● **EXERCISE PROMPT**: Copy the lines below exactly. Start at the first and finish with the line containing "Αττική (93, 2244)".

-- GIVEN RECORDS follows --

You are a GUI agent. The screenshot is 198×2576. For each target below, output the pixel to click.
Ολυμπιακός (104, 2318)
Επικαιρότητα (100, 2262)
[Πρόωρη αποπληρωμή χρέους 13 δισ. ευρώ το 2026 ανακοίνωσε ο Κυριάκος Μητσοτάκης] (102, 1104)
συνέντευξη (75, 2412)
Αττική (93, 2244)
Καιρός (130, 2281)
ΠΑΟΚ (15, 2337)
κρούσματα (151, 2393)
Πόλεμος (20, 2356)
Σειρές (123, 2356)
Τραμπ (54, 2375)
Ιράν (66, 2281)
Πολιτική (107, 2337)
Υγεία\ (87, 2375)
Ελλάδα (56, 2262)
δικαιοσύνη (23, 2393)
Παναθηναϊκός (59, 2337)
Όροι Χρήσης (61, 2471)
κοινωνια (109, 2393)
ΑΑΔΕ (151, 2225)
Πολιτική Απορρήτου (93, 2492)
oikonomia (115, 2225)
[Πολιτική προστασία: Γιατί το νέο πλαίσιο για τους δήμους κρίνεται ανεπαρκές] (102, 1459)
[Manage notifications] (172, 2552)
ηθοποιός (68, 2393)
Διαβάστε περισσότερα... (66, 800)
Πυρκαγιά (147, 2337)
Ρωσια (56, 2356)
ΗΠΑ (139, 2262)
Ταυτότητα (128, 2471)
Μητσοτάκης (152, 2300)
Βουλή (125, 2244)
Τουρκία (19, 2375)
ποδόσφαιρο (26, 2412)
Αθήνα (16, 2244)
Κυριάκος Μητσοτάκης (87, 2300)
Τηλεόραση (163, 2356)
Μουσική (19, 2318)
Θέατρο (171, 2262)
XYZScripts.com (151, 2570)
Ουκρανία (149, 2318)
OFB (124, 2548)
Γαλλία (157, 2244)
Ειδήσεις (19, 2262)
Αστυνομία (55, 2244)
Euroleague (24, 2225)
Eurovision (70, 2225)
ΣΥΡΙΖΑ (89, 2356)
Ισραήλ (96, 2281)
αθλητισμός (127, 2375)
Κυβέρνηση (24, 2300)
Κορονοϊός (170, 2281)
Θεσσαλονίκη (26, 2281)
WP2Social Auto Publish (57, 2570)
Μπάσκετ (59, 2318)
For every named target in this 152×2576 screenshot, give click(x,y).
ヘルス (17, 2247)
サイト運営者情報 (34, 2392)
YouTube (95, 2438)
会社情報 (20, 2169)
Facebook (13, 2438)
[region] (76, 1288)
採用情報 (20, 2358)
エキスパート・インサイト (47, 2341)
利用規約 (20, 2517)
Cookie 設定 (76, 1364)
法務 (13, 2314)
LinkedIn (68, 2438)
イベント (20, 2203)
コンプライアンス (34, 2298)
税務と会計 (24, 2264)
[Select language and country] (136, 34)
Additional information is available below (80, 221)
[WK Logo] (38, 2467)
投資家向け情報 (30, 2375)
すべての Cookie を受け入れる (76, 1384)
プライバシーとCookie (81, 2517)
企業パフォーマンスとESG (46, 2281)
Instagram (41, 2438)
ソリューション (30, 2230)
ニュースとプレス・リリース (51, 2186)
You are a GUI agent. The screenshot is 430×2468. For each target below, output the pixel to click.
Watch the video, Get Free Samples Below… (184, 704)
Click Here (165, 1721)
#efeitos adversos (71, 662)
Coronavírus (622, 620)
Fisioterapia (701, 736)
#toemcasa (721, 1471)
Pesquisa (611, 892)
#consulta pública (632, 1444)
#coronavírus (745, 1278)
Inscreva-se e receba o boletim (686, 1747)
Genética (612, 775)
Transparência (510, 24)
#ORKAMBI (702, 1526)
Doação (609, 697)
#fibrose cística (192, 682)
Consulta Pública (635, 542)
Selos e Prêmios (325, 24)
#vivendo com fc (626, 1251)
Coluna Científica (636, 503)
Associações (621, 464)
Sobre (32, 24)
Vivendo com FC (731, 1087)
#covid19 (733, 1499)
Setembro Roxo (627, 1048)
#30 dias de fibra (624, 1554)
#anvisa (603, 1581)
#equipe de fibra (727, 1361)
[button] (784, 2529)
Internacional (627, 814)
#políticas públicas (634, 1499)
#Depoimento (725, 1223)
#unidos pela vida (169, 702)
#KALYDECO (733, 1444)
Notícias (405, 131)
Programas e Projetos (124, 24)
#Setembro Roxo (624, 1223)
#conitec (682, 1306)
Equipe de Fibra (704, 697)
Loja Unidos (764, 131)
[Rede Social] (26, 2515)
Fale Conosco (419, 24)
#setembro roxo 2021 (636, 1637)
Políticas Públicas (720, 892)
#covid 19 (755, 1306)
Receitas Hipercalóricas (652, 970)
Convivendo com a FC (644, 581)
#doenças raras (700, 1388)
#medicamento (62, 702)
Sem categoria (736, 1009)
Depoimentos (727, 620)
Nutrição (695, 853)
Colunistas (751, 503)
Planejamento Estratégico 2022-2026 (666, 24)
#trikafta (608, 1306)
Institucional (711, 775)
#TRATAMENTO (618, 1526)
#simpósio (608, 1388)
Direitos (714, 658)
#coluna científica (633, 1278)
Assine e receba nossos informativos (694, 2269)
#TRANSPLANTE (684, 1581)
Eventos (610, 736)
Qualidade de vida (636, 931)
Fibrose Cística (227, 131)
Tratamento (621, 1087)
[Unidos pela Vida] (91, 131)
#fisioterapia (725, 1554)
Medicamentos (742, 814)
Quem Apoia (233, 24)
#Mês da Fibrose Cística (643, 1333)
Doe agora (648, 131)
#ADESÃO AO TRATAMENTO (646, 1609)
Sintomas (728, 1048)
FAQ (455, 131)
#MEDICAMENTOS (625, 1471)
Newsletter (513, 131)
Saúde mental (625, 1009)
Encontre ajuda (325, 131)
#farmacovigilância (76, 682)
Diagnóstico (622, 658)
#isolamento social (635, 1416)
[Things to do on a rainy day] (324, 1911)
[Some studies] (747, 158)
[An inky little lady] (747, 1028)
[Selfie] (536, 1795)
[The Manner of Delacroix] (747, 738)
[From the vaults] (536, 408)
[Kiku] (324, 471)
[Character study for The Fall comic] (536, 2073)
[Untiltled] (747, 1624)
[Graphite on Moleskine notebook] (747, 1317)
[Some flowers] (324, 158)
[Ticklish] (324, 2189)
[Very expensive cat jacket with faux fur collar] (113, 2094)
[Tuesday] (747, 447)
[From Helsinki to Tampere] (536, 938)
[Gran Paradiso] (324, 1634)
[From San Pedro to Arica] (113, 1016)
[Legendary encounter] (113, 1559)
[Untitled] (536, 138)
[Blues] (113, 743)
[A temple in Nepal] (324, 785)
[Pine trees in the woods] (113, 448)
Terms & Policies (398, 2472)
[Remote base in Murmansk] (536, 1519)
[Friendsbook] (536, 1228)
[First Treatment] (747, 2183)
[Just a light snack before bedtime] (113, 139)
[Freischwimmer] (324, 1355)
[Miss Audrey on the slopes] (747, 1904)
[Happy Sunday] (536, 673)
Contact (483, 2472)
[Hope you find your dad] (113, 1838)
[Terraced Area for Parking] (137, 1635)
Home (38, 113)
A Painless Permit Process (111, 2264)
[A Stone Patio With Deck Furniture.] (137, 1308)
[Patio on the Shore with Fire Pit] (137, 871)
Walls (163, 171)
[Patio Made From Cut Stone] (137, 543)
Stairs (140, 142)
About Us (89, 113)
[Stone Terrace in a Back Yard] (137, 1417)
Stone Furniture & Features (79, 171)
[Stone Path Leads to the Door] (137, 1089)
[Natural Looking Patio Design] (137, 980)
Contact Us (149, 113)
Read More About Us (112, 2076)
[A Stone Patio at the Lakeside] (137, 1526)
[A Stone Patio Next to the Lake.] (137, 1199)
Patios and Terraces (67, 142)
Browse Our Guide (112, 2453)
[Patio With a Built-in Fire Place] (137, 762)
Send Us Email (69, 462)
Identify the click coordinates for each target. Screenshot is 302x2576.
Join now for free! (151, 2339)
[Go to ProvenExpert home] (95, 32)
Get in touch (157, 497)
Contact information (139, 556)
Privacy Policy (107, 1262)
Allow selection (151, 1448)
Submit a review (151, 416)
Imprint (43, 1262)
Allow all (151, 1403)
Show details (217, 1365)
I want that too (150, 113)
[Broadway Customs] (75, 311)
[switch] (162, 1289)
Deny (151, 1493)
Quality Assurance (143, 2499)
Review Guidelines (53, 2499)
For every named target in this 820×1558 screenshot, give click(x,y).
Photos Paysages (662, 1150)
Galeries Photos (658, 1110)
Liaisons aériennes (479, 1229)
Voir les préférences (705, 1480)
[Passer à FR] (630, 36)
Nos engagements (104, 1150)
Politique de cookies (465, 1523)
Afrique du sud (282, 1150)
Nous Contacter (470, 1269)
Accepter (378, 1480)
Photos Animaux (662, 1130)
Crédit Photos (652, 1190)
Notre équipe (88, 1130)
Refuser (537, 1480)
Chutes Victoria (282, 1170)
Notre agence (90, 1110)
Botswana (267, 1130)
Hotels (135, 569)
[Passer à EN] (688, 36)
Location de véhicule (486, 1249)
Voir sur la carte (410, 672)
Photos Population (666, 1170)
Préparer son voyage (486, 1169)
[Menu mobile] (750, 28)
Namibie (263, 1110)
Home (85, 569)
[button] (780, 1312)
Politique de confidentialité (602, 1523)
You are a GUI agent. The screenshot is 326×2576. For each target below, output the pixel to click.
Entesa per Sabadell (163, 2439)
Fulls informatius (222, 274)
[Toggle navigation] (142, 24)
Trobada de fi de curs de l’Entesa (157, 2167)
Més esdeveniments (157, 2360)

-- GIVEN RECORDS concluded --

● **TASK SOLUTION**:
You are a GUI agent. The screenshot is 198×2576. For each target below, output the pixel to click.
Ολυμπιακός (104, 2318)
Επικαιρότητα (100, 2262)
[Πρόωρη αποπληρωμή χρέους 13 δισ. ευρώ το 2026 ανακοίνωσε ο Κυριάκος Μητσοτάκης] (102, 1104)
συνέντευξη (75, 2412)
Αττική (93, 2244)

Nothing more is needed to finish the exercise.